28/02/2024
Sulla illegittimità ex art. 23 Dichiarazione Universale dei diritti dell’Uomo dello statuto sanzionatorio nei confronti degli operatori NCC.
Come è noto l’art. 85 comma 4 del Codice della Strada prevede che “Chiunque, pur essendo munito di autorizzazione, guida un'autovettura adibita al servizio di noleggio con conducente senza ottemperare alle norme in vigore, ovvero alle condizioni di cui all'autorizzazione, è soggetto alla sanzione amministrativa della sospensione della carta di circolazione per un periodo da due a otto mesi”.
Detta sanzione, che di fatto impedisce l’esercizio dell’attività imprenditoriale per un periodo di tempo non trascurabile, ponendo a rischio la stessa continuità dell’attività aziendale, e quindi il sostentamento dell’imprenditore, dei dipendenti aziendali e delle loro famiglie, non viene ricollegato ad una fattispecie tipica, ma genericamente alla inosservanza, anche per mera disattenzione o per la prima volta, di qualsiasi norma concernente lo statuto giuridico del Noleggio con conducente, il quale fa riferimento sia alla legge 21/92, che al Codice della Strada, ed anche al Regolamento Comunale per l’esercizio dell’attività di NCC, ovvero, a seguire il dettato della norma citata, eventualmente di qualsiasi norma statale ovvero regionale che abbia come soggetto destinatario l’imprenditore nell’ambito del trasporto pubblico.
Proprio tale genericità, che vede l’esercente di attività di NCC soggetto ad una sanzione interdittiva tanto grave, quale la sospensione dalla possibilità di utilizzare il proprio mezzo di lavoro, per qualsiasi violazione di legge o regolamento, fanno sì che il medesimo, in violazione della parità di trattamento tra cittadini, sia sottoposto al rischio di una sanzione per la mera inosservanza normativa, circostanza che invece non riguarda la genericità dei lavoratori o altresì gli altri operatori del trasporto pubblico, quali ad esempio i taxisti.
Ed è proprio tale rinvio in bianco non solo alle leggi, ma finanche a tutto il corpus della normativa secondaria, che pone l’operatore economico nella condizione di non potere ex ante prevedere se la propria condotta sia o meno conforme alla molteplicità delle norme in vigore, operandosi in tal modo un indistinto rinvio in bianco all’insieme delle disposizioni legislative e regolamentari che si pone in netto contrasto con l’ Articolo 23 comma 1 della
Dichiarazione Universale dei Diritti Umani secondo il quale “Ogni individuo ha diritto al lavoro, alla libera scelta dell'impiego, a giuste e soddisfacenti condizioni di lavoro ed alla protezione contro la disoccupazione”.
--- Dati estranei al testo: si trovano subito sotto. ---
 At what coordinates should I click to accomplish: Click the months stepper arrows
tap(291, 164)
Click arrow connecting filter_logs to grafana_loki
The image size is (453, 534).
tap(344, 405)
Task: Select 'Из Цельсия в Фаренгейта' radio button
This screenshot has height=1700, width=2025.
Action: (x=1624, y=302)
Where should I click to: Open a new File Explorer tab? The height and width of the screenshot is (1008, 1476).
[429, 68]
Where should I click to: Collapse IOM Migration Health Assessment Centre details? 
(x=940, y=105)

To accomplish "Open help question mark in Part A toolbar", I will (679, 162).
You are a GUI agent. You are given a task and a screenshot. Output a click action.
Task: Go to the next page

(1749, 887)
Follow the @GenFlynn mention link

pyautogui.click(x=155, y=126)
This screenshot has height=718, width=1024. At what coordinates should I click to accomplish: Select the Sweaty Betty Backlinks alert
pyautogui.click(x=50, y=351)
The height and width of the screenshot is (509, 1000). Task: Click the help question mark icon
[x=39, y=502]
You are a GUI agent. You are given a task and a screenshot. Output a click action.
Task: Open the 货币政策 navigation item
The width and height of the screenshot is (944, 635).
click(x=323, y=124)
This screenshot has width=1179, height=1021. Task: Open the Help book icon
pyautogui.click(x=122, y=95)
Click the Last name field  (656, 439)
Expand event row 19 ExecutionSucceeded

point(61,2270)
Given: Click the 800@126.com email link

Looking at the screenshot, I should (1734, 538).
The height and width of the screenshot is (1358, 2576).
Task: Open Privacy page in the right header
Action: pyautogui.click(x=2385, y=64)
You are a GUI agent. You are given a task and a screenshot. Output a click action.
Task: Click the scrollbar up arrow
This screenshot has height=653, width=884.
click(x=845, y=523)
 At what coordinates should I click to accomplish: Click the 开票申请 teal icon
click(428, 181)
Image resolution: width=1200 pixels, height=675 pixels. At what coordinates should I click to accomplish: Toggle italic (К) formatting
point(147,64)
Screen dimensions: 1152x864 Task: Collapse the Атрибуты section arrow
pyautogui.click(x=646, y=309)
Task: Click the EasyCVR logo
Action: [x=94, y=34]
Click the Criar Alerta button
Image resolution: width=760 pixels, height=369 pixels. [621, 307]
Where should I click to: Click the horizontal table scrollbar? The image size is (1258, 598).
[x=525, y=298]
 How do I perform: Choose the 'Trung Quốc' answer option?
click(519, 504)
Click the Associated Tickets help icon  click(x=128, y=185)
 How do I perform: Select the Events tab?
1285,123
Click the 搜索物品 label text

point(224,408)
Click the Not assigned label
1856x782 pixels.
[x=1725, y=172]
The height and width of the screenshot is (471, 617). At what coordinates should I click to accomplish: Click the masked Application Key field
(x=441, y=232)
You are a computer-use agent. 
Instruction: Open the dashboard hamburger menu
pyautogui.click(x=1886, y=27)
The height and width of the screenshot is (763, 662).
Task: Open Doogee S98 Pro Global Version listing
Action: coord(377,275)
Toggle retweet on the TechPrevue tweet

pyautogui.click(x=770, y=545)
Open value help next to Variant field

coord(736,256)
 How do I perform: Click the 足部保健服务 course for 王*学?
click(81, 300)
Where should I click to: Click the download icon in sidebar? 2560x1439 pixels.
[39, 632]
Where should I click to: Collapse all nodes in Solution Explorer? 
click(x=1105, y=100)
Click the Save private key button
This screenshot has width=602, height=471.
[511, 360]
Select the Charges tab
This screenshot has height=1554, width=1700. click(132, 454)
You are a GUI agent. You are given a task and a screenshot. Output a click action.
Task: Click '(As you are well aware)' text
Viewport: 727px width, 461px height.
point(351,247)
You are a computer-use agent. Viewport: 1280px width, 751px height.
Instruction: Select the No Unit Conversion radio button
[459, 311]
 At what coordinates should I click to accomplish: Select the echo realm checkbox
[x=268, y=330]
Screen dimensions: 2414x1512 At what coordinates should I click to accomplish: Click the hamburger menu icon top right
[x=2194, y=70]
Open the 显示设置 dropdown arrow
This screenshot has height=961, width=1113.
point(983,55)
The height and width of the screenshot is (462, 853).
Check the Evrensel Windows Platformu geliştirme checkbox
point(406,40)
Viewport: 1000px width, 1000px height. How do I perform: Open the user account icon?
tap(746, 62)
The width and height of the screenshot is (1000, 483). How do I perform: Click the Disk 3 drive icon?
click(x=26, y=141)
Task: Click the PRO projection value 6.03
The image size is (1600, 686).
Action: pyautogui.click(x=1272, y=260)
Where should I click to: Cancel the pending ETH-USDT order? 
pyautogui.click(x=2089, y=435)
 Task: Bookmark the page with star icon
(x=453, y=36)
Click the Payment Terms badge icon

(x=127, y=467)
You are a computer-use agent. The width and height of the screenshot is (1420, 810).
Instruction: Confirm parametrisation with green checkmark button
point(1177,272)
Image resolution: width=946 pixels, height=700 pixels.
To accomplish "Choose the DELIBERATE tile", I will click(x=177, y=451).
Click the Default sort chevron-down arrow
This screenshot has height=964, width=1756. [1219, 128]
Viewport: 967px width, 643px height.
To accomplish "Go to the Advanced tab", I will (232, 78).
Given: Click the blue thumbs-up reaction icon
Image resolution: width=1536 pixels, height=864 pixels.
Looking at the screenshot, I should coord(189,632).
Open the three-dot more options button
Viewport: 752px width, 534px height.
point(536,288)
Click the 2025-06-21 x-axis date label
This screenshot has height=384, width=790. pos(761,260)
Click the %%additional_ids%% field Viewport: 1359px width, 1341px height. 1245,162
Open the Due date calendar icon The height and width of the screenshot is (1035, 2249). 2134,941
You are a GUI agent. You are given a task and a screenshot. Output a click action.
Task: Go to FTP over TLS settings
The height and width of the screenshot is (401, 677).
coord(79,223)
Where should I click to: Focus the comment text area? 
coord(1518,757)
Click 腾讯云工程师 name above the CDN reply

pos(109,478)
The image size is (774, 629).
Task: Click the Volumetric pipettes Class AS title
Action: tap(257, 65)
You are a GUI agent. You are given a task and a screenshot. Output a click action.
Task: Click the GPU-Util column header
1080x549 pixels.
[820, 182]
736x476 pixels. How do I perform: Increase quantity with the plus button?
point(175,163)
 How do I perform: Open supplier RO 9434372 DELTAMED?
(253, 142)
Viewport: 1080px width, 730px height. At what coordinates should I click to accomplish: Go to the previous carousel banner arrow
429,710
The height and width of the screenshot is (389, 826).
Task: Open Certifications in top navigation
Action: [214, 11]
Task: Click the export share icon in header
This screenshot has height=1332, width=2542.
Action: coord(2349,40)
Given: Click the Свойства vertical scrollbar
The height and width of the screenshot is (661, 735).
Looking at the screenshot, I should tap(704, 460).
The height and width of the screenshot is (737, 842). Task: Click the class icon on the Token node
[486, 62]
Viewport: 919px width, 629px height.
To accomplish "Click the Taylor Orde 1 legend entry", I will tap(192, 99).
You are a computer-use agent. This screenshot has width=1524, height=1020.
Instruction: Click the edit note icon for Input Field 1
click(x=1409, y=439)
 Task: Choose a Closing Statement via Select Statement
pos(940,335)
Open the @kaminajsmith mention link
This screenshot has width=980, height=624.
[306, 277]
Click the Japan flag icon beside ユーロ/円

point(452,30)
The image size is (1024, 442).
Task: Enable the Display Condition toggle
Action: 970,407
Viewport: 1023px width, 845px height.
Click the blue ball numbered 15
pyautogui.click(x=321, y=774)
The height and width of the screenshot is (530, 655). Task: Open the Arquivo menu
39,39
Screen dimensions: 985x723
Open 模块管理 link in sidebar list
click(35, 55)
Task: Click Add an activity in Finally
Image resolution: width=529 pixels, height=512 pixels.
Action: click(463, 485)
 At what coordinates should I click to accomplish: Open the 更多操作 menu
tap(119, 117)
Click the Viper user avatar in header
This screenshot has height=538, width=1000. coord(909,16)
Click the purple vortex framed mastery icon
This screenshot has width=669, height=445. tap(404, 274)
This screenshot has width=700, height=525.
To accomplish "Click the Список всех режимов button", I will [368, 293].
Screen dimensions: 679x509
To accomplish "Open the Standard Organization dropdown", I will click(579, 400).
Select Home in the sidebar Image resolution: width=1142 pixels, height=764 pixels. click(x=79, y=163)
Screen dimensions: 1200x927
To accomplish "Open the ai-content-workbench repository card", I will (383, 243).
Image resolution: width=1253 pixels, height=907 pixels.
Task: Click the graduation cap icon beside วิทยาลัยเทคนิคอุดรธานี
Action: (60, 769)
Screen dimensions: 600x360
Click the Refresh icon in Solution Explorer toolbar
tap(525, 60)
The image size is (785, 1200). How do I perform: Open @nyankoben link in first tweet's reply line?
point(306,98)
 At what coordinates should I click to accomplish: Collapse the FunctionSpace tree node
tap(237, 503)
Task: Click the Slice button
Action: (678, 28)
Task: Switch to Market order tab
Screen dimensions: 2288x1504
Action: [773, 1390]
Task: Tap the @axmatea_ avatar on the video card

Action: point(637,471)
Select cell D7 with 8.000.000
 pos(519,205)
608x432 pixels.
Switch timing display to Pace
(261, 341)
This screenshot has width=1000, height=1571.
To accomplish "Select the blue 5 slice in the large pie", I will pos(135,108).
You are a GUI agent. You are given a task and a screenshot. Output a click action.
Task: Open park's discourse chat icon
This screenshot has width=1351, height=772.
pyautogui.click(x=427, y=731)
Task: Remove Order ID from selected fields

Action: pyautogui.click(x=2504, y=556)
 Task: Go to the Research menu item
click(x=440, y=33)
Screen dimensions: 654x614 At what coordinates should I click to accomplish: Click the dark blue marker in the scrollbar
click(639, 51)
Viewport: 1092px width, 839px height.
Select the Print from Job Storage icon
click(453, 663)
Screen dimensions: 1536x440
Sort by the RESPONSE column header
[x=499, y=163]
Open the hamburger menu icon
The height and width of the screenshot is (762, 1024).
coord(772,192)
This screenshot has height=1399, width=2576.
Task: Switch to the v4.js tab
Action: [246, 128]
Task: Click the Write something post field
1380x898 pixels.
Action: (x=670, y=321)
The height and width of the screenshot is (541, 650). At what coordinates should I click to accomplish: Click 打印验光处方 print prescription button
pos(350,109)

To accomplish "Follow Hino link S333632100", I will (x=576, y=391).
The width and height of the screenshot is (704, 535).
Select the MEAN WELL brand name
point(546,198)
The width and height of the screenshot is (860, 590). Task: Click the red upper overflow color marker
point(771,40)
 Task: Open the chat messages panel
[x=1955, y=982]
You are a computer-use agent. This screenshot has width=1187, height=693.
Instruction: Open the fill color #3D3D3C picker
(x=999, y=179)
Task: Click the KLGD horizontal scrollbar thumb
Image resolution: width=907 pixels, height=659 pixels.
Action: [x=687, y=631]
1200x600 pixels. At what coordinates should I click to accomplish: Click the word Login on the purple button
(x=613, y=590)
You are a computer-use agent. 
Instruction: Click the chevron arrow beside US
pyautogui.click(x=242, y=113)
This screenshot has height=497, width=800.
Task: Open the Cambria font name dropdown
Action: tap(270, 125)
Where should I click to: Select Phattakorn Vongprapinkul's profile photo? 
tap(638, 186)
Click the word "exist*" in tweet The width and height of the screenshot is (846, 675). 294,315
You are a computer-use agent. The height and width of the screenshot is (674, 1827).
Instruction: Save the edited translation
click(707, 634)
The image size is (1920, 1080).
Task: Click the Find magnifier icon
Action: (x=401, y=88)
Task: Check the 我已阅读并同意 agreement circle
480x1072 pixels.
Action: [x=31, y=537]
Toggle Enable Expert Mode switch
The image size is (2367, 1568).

La richiamata normativa, ponendo un indiscriminato rinvio in bianco ad un indistinto corpus di leggi e regolamenti sia statali, che regionali, deliberatamente trascura di individuare specifici e vincolanti criteri direttivi, idonei ad indirizzare la discrezionalità amministrativa, sia degli
agenti di polizia chiamati ad applicare la sanzione che della Prefettura, che concretamente la irroga.
In tal modo, detto richiamo “in bianco” dei concreti atti amministrativi sanzionatori all’indistinto insieme delle norme primarie e secondarie, fanno riferimento ad un generico principio-valore, quale la correttezza dello operato dell’impresa NCC, senza una precisazione, meno che latamente generica, dei contenuti e modi dell'azione amministrativa limitativa in concreto della sfera generale delle libertà e del diritto al lavoro dei cittadini., risultando quindi in insanabile contrasto con l’art’ 23 citato.